Aktueller Text in der taz: Am vergangenen Wochende anlässlich der Festnahme von Telegram-Gründer Durow nochmal was nachgelegt zu den ganzen Auseinandersetzungen zwischen den digitalen Plattformen und Behörden, zwischen ökonomischer und politischer Macht. Tatsächlich finde ich es ganz interessant zu beobachten, wie die Aushandlungsprozesse da ablaufen, wie Interessen sich treffen und voneinander entfernen. Die ganze Dynamik ist volatiler, die Kräfteverhältnisse undurchsichtiger, als man es bisweilen denken mag.
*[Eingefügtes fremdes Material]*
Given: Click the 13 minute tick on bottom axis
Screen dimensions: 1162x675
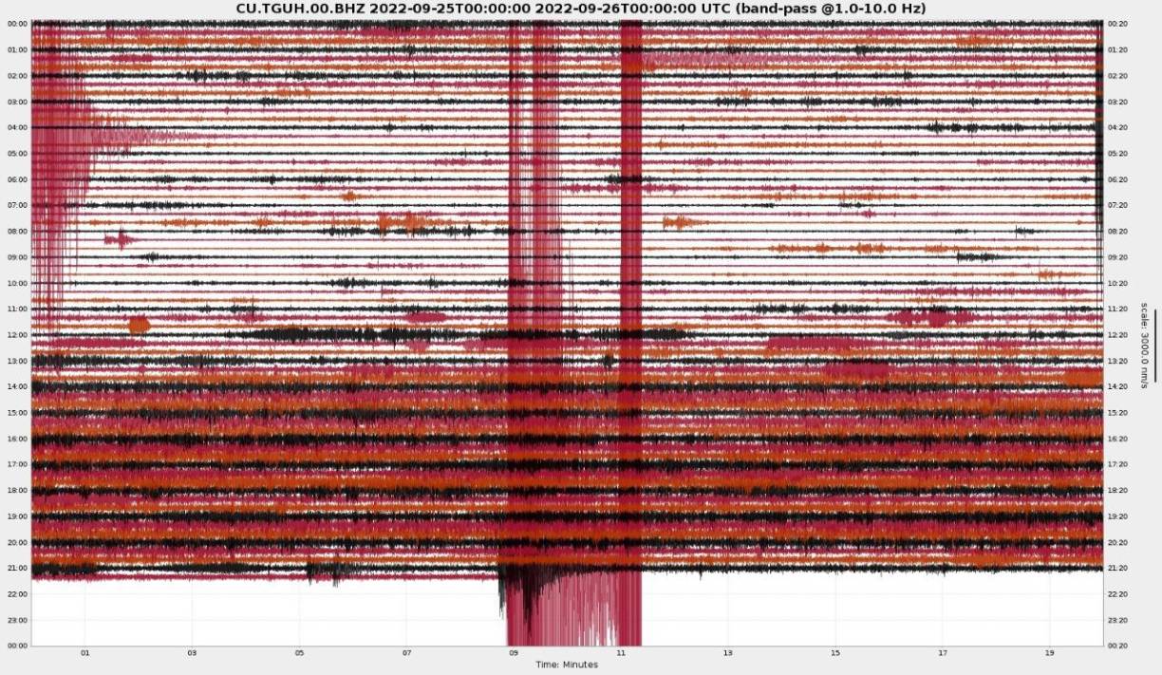Looking at the screenshot, I should [728, 653].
Mit großem Interesse gelesen:
Den besten Kommentar zur Rückkehr von Oasis hat Stewart Lee im Guardian geschrieben, Obwohl, ich will ehrlich sein, hab keinen anderen gelesen. Wozu auch. Nur um das ganze Gewäsch der Feuilleton-Boys mitzunehmen, die immer ganz fasziniert von der Authentizität der working class oder dessen, was sie dafür halten, sind. Das sind die selben, die jetzt ganz überrascht sind, dass JD Vance tatsächlich rechtsradikal ist, wo er doch mit seinem Buch damals so einen klugen Einblick in die Lebenswelt der niederen Klassen gegeben hat. Nein, ich bleib bei Stewart Lee, der seine Menschenliebe hinter einer snobistischen Fassade verbirgt, trotz fortschreitenden Alters nicht so tut, als sei seine Lebenserfahrung das Maß aller Dinge, der dazu nicht nur ein brillianter Comedian, sondern ebenfalls ein ganz ausgezeichneter Musikjournalist ist.